** Opening Extract block **

Overview of Hearing

Human hearing is the process by which vibrations in air are transduced (converted) into nerve impulses in the auditory nerve. This great biological feat is accomplished through the interaction of various subsystems in the ear. In this article, we will explore the process of hearing from the moment a sound wave reaches the ear to the point where a nerve signal is generated.

First of all, the incident sound waves encounter the pinna – the outer portion of the ear. This dish-shaped structure serves much the same purpose as a satellite dish: it collects sound waves and directs them into the ear. The pinna is formed primarily of cartilage, which explains its relative rigidity. There is a degree of genetic variation in the shape of the pinna, which explains the different shapes and sizes of ears that we encounter.

The sound waves collected by the pinna are next directed into the auditory canal – a tubular structure. The walls of the auditory canal are lined with earwax, which prevents small objects – such as insects – from adhering. At the end of the auditory canal lies the tympanic membrane (or eardrum) which absorbs the incoming sound wave. These waves cause the tympanic membrane to vibrate at the frequency of the sound, effectively converting sound waves into mechanical vibration.

The above structures – the pinna, auditory canal, and tympanic membrane – form what is known as the outer ear. Past the tympanic membrane lies the middle ear, which is not normally exposed to the external environment. In this inner ear are three small bones: the malleus (hammer), incus (anvil) and stapes (stirrup). These three bones serve to conduct the mechanical vibrations of the tympanic membrane to the inner ear, which we will discuss shortly. The tympanic membrane vibrates, inducing vibrations in the malleus, which then in turn causes the incus and stapes to vibrate. Finally, the stapes vibrates against the oval window of the cochlea – part of the inner ear – which then transduces the mechanical vibrations into nerve impulses.

Finally, the vibrations are transferred into the cochlea of the inner ear. The inner ear is the fluid-filled component of the ear, and is responsible for balance (in sensing acceleration) and hearing. The cochlea is named after the snail, as this structure is coiled much like a snail’s shell. The cochlea contains two canals (or scala): the vestibular canal and the tympanic canal. Vibrations of the oval window cause the fluid in the vestibular canal to vibrate. These vibrations reach the end of the tympanic canal – the ‘apex’ – and then travel down the vestibular canal. Part of the wall of the vesitbular canal – the basilar mambrane – vibrates as the fluid does. Attached to this membrane are hair cells. Each hair cell has many hairs, one of which is embedded in the adjacent, stationary tectorial membrane. Thus, when the basilar membrane vibrates, so do the hair cells, causing the hair embedded in the tectorial membrane to bend. The hairs of the hair cell are chained together, causing the displacement of all hairs. This stimulates ion channels in the hair cells to open, causing an action potential. This action potential is then carried through the auditory nerve to the temporal lobe of the brain, where the sound is interpreted.

** Closing Extract block **
** Opening Data extracts block **

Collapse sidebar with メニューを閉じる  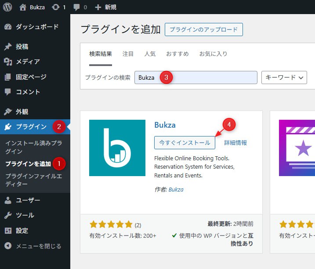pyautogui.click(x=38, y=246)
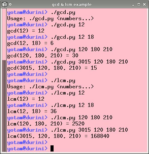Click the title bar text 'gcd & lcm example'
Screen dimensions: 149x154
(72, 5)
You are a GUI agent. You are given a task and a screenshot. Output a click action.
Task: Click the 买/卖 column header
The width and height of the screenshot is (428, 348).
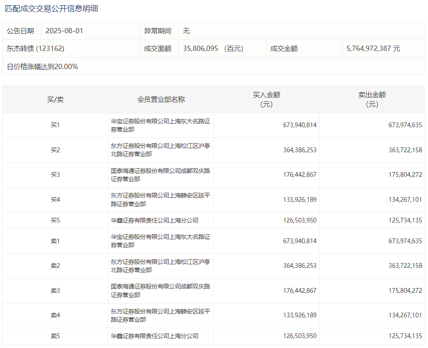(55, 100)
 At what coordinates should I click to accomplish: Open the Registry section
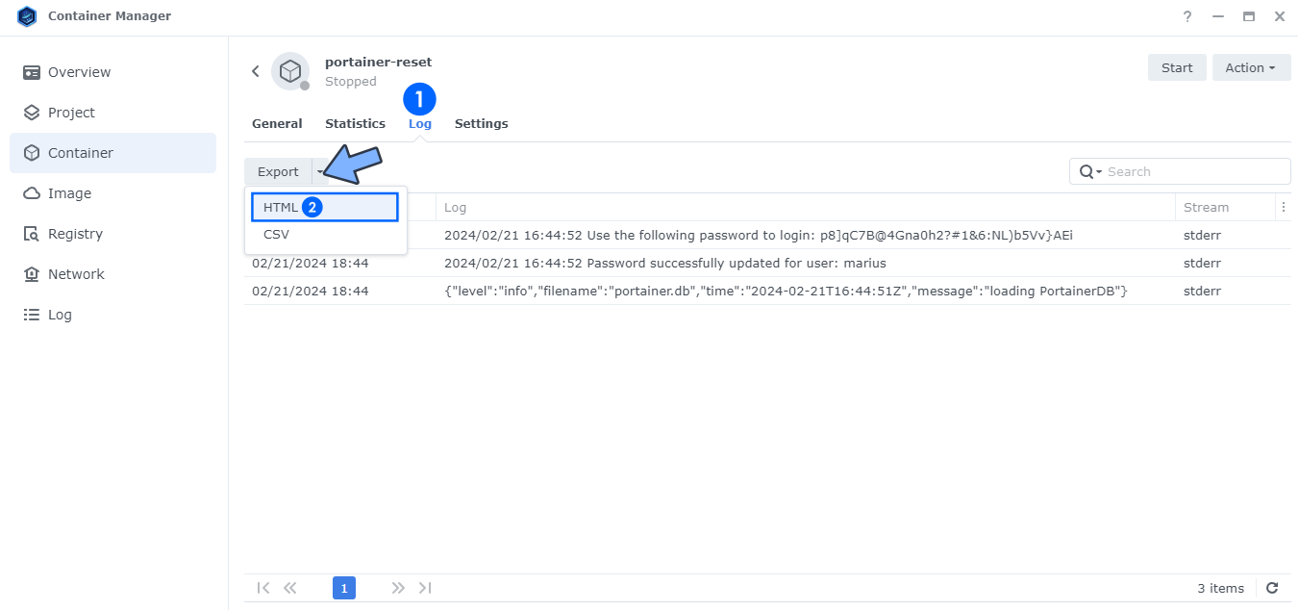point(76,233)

** Closing Data extracts block **
** Opening Data extracts block **

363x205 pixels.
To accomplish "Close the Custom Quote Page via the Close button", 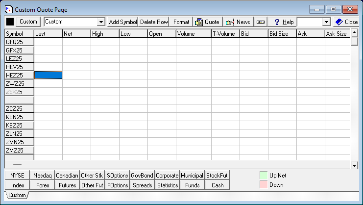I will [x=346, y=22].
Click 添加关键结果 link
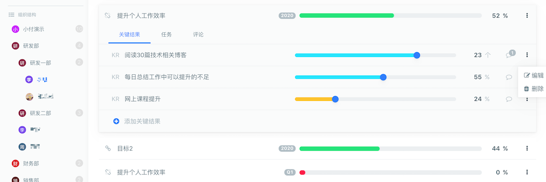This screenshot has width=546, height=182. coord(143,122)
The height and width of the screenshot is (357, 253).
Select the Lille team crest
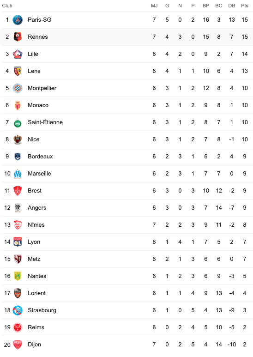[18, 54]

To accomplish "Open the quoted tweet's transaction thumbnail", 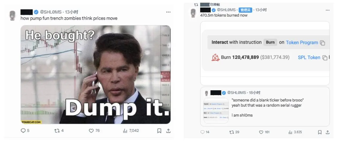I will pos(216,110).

** Closing Data extracts block **
** Opening Data extracts block **

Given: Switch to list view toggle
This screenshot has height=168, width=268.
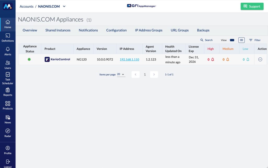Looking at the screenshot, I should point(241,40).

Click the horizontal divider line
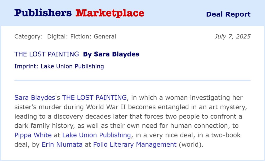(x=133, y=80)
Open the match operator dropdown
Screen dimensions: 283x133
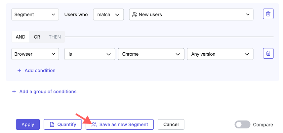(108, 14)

** Closing Data extracts block **

**Exercise instructions**. Rewrite the overview of hearing from "Overview of Hearing" to "signal is generated.", both ends included, and replace "nerve impulses" with "neural signals".

**Answer area**.
Overview of Hearing

Human hearing is the process by which vibrations in air are transduced (converted) into neural signals in the auditory nerve. This great biological feat is accomplished through the interaction of various subsystems in the ear. In this article, we will explore the process of hearing from the moment a sound wave reaches the ear to the point where a nerve signal is generated.